読む人・書く人・作る人(『図書』2017年9月号)高橋 敏さん

一茶の遺産相続

高橋 敏


 一茶といえば、三歳で実母に死別、継母にいじめられたまま子の境遇に育ちながらも幼子や雀・蛙の小動物にまで愛情を注いだ好々爺のイメージが先行する。ところが真逆な人間像が露わになる遺産相続が実在する。一五歳で故郷北国街道柏原宿から江戸に出た一茶は、二四年後の享和一年父弥五兵衛の重病を知り帰郷して異母弟弥兵衛と家産を二分割する遺書を取得する。この間一茶は生家を放擲し、もり立てたのは働き者の継母さつと弥兵衛であった。四半世紀も江戸で気ままに暮らし、突然現れて重篤の父からせしめた遺書を突きつけ、分割相続を迫る一茶に弥兵衛とさつは怒りを爆発する。近所親族は勿論宿住民は皆弥兵衛家族に同情し、暴力沙汰には至らずとも村八分同然に無視した。それでも一茶は諦めず相続を履行する契約証文を取り付け、最後は江戸訴訟をも辞せずと脅かし、粘りに粘って五一歳の文化一〇年柏原宿の屋敷の真半分を留守中の家賃元利まで上乗せして毟り取って帰住した。一枚の遺書が堂々罷り通っていく柏原宿はどうなっているのか。

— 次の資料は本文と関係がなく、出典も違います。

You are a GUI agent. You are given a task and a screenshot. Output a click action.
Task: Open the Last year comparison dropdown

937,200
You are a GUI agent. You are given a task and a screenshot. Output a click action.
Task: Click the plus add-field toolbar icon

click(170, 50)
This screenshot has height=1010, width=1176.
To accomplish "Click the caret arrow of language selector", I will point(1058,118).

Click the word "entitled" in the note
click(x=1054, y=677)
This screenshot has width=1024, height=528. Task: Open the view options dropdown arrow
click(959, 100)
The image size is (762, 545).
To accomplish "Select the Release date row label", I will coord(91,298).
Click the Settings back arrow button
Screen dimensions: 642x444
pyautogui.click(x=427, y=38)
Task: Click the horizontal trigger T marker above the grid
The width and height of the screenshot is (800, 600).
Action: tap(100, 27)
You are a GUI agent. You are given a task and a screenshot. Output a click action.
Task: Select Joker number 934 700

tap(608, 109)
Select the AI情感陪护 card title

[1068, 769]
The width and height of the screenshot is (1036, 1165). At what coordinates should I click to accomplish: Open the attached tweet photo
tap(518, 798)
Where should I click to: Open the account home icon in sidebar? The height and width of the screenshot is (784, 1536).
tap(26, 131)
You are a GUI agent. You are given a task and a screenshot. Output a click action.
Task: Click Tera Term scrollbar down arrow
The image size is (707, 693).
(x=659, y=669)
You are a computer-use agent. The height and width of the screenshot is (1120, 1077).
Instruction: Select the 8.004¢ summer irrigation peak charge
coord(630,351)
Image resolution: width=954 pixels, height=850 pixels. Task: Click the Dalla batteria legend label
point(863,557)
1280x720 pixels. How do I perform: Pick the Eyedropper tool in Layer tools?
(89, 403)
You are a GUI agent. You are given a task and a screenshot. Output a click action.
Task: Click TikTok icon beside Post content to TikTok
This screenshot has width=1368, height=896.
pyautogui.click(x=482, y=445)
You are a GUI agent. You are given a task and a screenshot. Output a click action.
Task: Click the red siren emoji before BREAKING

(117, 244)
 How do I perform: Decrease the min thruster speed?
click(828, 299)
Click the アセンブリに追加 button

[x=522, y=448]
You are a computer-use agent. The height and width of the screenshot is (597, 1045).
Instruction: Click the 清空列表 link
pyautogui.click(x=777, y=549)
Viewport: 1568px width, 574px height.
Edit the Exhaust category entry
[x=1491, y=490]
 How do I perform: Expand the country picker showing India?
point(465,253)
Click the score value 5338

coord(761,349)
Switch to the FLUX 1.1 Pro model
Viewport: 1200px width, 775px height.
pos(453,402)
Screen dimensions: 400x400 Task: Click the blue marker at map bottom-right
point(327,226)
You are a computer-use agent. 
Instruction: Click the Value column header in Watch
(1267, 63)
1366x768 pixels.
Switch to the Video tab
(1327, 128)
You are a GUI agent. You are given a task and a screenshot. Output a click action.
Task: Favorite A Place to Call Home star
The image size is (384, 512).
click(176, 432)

 その根源は、慶長三年石田三成が策した豊臣秀吉最後の賭け、上杉景勝会津転封による徳川家康包囲作戦に遡る。三成が直江兼続と断行した北信濃の兵農分離、村には百姓だけが残り、家来に連なる中間・小者等すべてが会津に去った。北信濃から武士はいなくなって百姓だけの読み書き算用の契約文書がものいう村が誕生し、一世紀後、嫌われ者一茶でも遺書にものいわせる、兄弟が絶縁に至る今時の遺産相続と見まがうばかりの根生えの近代が生まれていた。